The situation is this:

The type of question that a practical person wants to know is "Given the data what is the probability that statement H is true? ".

There is not enough given information to answer this question in the problems presented in a typical statistics course. So, instead, a different question is answered, namely: "Given that statement H is true, what is the probability of the data?".

If the probability of the data is "small" then you are supposed to "reject" the statement H, but this is a completely subjective decision. There is no objective way to determine how small "small" should be. The process of "accepting or rejecting the null hypothesis" is simply an arbitrary procedure. There is no proof offered that it is the only correct one to follow.

You will find that the terms used in statistics ("level of significance", "rejection region", "confidence level", "confidence limits") have been cleverly chosen. They make the methods of statistics sound very objective. They confuse most people into thinking that they are getting the answer to "Given the Data, what is the probability that my idea is true?". However, underneath the hood, the methods are subjective and the numbers you compute don't answer this question.

If you want to study the type of statistics that does compute "The probability that statement H is true given the data", you'll have to study Bayesian statistics. If you want to study how to objectively set p-values, you should study a book like "Optimal Statistical Decisions" by Morris DeGroot.

In some situations, it may be possible to judge empirically how p-values are working. For example, if you publish a medical journal and you require that studies show a p-value is .05 then you'll have a smaller pile of papers to consider than if you set your p-value to .10. Or suppose you run a lab that screens thousands of substances to pick out ones that hold promise as drugs. Suppose you set a p-value of .10 and find hardly any substances to send-on for further testing. Other companies discover drugs based on substances that you have rejected. Your boss complains. One obvious course of action is increase your p-value to .15.
 
In a typical experimental situation we compare a treatment group with a control group in terms of some experimental parameter (such as the mean). Under the null hypothesis we assume the treatment will have no effect, so there should be no significant difference in the parameter value between the two groups. The standard (frequentist) approach is to assume some population based distribution of the parameter, usually a Gaussian (normal) distribution. This has been shown to work pretty well. After the experiment, we set a high significance level (low probability) that the null hypothesis is true, say a probability of 0.025 because we want to have confidence that a real effect exists. If the level is met or exceeded (a probability of less then 0.025) we reject the null hypothesis. This is called the alpha error because that is the probability that we wrongly rejected the null hypothesis in favor of the alternative hypothesis, which is that the treatment had an effect, and the findings were not just random variation.

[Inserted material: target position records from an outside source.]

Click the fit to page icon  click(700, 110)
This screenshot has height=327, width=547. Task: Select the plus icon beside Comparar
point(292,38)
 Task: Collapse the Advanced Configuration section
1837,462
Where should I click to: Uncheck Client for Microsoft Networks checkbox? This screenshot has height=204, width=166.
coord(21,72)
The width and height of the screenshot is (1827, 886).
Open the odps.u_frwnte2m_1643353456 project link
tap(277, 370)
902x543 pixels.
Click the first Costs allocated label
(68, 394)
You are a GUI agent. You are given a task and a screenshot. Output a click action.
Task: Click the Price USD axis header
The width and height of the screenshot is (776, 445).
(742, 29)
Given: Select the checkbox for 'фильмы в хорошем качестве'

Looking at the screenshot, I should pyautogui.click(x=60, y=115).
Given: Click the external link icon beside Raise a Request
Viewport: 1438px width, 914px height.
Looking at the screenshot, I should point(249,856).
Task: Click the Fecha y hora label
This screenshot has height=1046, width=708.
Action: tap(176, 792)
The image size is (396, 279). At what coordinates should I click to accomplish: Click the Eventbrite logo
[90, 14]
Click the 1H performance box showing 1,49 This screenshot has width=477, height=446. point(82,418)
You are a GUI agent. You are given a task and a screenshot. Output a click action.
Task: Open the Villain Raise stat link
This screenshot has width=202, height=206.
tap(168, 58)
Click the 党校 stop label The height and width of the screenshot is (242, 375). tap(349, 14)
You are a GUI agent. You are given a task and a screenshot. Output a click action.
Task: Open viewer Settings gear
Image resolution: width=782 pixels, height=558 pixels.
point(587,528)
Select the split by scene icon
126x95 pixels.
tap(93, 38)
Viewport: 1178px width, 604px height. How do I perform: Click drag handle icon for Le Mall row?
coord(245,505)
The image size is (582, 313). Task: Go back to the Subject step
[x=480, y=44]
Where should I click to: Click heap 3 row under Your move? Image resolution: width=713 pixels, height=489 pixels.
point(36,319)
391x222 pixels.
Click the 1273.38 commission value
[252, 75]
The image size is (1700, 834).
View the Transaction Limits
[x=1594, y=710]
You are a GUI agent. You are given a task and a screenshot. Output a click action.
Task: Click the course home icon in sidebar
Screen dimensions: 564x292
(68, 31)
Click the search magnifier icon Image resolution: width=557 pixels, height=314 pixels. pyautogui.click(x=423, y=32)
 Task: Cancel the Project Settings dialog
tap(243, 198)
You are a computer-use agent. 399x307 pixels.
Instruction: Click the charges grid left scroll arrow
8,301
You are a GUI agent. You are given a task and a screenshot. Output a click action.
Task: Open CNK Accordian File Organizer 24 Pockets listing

The Bayesian approach is different in that it states a prior probability of an outcome before the experiment and then revises that probability based on the new data. It has a lot of applications, but I think one should master frequentist methods before studying Bayesian methods. They are not necessarily incompatible but the method I described above is what' s generally required if you are trying to publish experimental results or submitting data to a government agency.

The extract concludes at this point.